Saturday, 7 March 2026

Isabelle Stengers is generally critical of instrumentalism, though her position is more nuanced than a simple rejection. Her work in the Philosophy of Science argues that reducing science to a mere instrument for prediction, control, or technological application misunderstands how scientific practices actually produce knowledge.

Below are the key elements of her view.


1. What “Instrumentalism” Means in This Context

Instrumentalism—here referring to the philosophical position Instrumentalism—treats scientific theories as tools for predicting and manipulating phenomena, rather than as attempts to describe reality.

In an instrumentalist view:

  • Scientific theories are useful models.

  • Their value lies in successful prediction or practical control.

  • Whether they are “true” descriptions of the world is considered irrelevant.


2. Stengers’ Main Concern: Instrumentalism Flattens Science

Stengers argues that instrumentalism oversimplifies what scientists actually do.

For her, science is not merely about producing tools. It involves:

  • creating new ways of posing problems

  • establishing constraints imposed by phenomena

  • developing experimental practices that force researchers to respond to the world

She often describes science as a process where nature “answers back.”

In other words, scientific practice is not purely instrumental manipulation; it involves being forced to acknowledge something real and resistant in the world.


3. Her Idea of “Reciprocal Capture”

A recurring idea in Stengers’ philosophy is that scientific knowledge emerges through what she calls reciprocal capture between:

  • researchers

  • instruments

  • theories

  • phenomena

Scientists attempt to control or isolate phenomena, but those phenomena also constrain and reshape the scientists’ theories.

This makes science neither:

  • pure discovery of objective truth
    nor

  • mere instrumental manipulation.

Instead, it is a negotiated process between humans and the world.

→ **EXTRACTED RECORDS**:
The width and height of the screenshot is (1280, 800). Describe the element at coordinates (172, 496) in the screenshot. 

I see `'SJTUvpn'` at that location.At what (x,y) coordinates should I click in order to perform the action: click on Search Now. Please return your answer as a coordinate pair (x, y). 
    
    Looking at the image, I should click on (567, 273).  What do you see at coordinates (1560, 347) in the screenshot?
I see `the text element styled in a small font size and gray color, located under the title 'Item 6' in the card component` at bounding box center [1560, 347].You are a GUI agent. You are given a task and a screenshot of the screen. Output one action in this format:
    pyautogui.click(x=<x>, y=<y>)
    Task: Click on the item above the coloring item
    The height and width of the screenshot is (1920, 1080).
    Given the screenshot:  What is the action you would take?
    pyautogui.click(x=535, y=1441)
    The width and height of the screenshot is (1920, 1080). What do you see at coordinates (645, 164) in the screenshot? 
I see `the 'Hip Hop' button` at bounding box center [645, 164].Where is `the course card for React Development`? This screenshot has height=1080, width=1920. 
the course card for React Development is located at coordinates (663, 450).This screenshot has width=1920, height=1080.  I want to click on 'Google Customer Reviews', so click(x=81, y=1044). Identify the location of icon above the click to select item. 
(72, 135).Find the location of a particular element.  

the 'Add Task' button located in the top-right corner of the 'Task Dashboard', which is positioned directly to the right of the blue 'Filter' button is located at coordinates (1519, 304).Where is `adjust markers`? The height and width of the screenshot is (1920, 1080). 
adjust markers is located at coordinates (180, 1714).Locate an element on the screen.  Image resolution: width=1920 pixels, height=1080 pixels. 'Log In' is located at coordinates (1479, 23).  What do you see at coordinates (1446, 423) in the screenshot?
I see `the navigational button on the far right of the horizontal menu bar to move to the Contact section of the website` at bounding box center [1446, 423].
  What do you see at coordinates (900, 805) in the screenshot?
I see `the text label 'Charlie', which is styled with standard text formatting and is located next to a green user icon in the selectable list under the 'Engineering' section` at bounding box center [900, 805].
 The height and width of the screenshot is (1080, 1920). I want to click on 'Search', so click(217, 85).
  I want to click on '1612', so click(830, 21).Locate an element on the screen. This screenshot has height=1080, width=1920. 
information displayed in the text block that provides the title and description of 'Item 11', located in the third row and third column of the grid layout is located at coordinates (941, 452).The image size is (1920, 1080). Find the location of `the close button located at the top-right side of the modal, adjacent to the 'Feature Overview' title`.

→ **PROBLEM**: Resume the passage on Isabelle Stengers and instrumentalism, starting after its last sentence, not the entries.

→ **ANSWER BELOW**:
4. The Political Problem with Instrumentalism

Stengers is also concerned about the political consequences of instrumental thinking.

If science is seen only as a tool for control, it becomes easy to justify:

  • technocratic authority

  • domination of nature

  • disregard for alternative forms of knowledge

She argues that science should instead be understood as one practice among others that creates obligations to the phenomena it studies.

This connects to her collaborations with thinkers like Bruno Latour and her engagement with science studies.


5. Her Alternative: “Ecology of Practices”

Rather than instrumentalism, Stengers proposes an idea she calls an “ecology of practices.”

This means:

  • different knowledge practices (science, politics, indigenous knowledge, activism) each have their own constraints and values

  • none should simply dominate the others

  • scientific knowledge should be understood within a pluralistic ecosystem of practices

Science remains powerful and valuable—but not merely as a tool of control.


In Short

Stengers’ position can be summarized as:

  • Instrumentalism captures one aspect of science (its usefulness).

  • But it misrepresents science if taken as the whole story.

  • Scientific practice is better understood as a dynamic interaction between researchers and the world that constrains them.